PTPRT Gene
PTPRT (Protein Tyrosine Phosphatase Receptor Type T), also known as RPTPρ, is a member of the receptor protein tyrosine phosphatase family. It is primarily expressed in the nervous system where it plays critical roles in regulating synaptic connectivity, neuronal migration, and axon guidance. PTPRT functions by dephosphorylating specific substrates involved in neuronal development and synaptic plasticity. Mutations in PTPRT have been associated with neurodevelopmental disorders including autism spectrum disorder and intellectual disability, while altered expression has been observed in various cancers. Research continues to elucidate its potential roles in neurodegenerative processes.

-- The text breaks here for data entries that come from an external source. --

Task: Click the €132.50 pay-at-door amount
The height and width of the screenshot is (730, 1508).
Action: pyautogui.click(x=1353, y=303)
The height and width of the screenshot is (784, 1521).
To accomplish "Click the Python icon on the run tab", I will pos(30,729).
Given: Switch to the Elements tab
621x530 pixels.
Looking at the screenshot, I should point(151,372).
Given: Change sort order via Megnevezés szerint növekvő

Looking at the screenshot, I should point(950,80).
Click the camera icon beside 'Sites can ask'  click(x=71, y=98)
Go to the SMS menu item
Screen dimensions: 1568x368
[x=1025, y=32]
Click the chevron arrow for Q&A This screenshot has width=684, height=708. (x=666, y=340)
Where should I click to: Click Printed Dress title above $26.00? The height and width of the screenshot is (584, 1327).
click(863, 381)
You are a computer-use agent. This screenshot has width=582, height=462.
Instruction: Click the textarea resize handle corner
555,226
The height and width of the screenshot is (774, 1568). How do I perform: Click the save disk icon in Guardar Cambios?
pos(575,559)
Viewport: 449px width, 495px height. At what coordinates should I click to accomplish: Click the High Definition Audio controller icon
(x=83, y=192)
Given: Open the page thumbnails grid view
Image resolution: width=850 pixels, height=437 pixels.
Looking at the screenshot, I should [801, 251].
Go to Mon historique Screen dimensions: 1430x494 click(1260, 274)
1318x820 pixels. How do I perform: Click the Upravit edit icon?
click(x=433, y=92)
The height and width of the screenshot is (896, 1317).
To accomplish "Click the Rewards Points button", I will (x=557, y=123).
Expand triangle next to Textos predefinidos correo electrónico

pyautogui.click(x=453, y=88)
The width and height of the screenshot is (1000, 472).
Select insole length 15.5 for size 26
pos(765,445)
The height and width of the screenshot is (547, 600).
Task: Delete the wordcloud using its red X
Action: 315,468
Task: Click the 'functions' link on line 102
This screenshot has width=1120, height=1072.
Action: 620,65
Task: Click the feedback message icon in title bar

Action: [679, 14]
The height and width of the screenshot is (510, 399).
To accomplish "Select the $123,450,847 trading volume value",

PTPRT (RPTPρ) is a receptor-type protein tyrosine phosphatase that regulates synaptic connectivity and neuronal migration. It plays important roles in axon guidance, dendrite morphology, and synapse formation through dephosphorylation of various substrates.
PTPRT mutations have been implicated in autism spectrum disorder and intellectual disability. PTPRT is a tumor suppressor frequently mutated in cancers. Its role in neurodegeneration is emerging.
PTPRT is expressed primarily in the brain, with high expression in the cerebral cortex, hippocampus, and cerebellum. It localizes to synaptic junctions.